MORE than £1m of taxpayers' cash has been given to the Eden Project by Cornwall Council over the past three years.
Council figures show it spent around £1.3 million on the Eden Project over three and a half years, but some of the payments have been left off its "transparency report", which identifies public spending.
However, Eden has insisted it is "absolutely not reliant on grants to sustain its operations in Cornwall".
According to data obtained under the Freedom of Information (FoI) Act, the council paid out £345,000 in direct funding, as well as contributing £815,108 via "third parties" and a further £194,833 for the "everyday business" of the attraction.
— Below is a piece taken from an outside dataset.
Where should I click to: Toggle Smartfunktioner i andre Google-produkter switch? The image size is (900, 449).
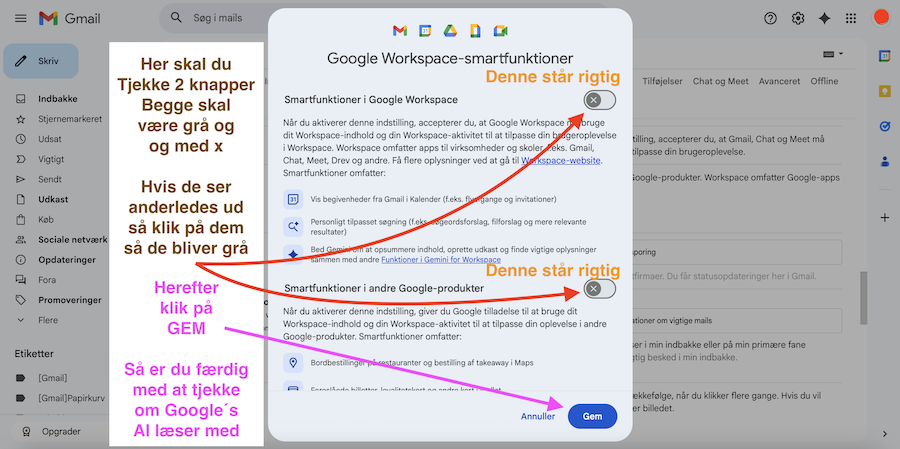(x=600, y=289)
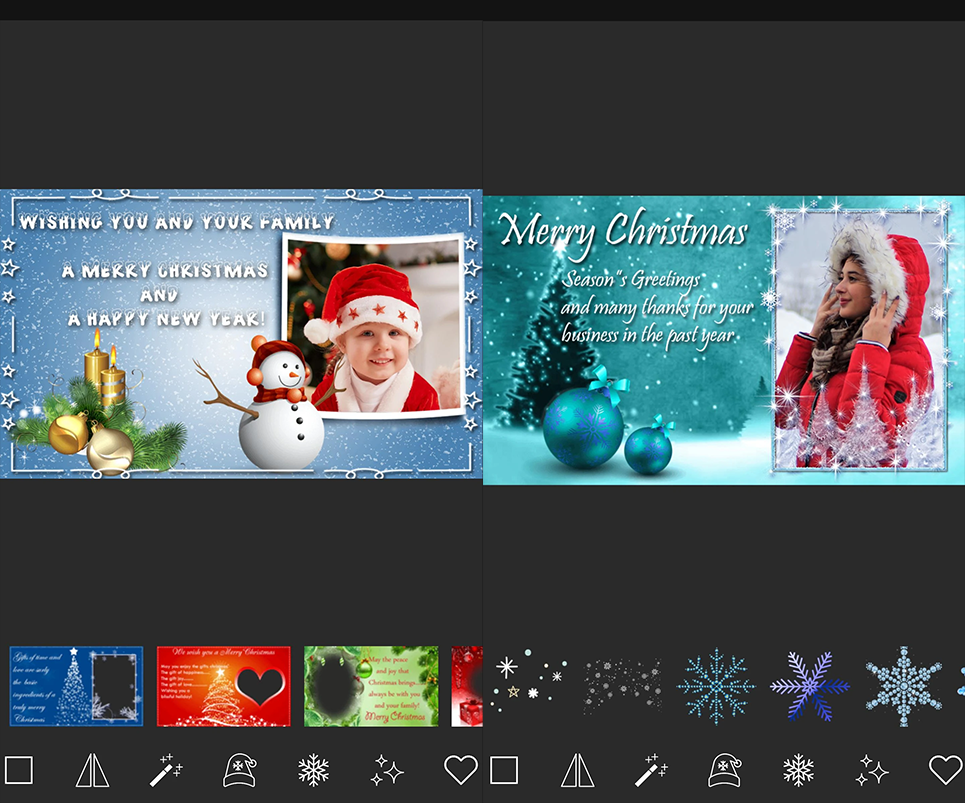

In a statement, it said: "Following investigation, it would seem that three payments (totalling £205,000) were incorrectly posted in the accounts which led to them not being picked up in the report that populates the transparency report.
"During this period the council was moving to a new financial management system, which may have caused this error, for which we apologise.
"However, although the three payments were not included in the transparency report, they would have been open to public inspection during the statutory 20-day period after the close of each year's accounts."
The award-winning attraction was forced to shed around 60 jobs in the past year.
An Eden spokesman said it had generated more than £1 billion for the wider Cornish economy and been credited with creating 2,000 jobs elsewhere.
"It is correct that, since 2009, Eden has received £345,000 of grants directly from Cornwall Council to support the creation of new projects," he said.
"We are grateful for this investment at a crucial time in our development but it would be fundamentally wrong to suggest Eden is dependent on local authority funding."
To "correct misconceptions", Eden listed the six payments it had received from the council since 2009:
£200,000 for services provided to the council;
£350,000 of direct grants, principally for Cornwall Together (the energy-switching initiative run in 2012 and 2013) and development of the HOW2 project (a major project to build "educational capital");
£400,000 received via the council from the Department for Work and Pensions for training and job creation;
£150,000 received via the council for the CHEOPS Programme (Skills for Climate Change – Excellence in Leadership, Procurement and Supply);
£200,000 received via the council for Eden's role within the St Austell Town Centre development.
The spokesman said the last three sums listed all related to wider initiatives in which Eden had participated alongside other businesses: "It would be incorrect to view these as funding by Cornwall Council, which acted as a conduit for funds from elsewhere."
He blamed dwindling visitor numbers on the impact of the London Olympics, poor weather and the recession, but said Eden had undergone significant staff and financial restructuring in the past year. "As a result, Eden is absolutely not reliant on grants to sustain its operations in Cornwall. Any grants received are used for specific projects and the costs associated with them," he said.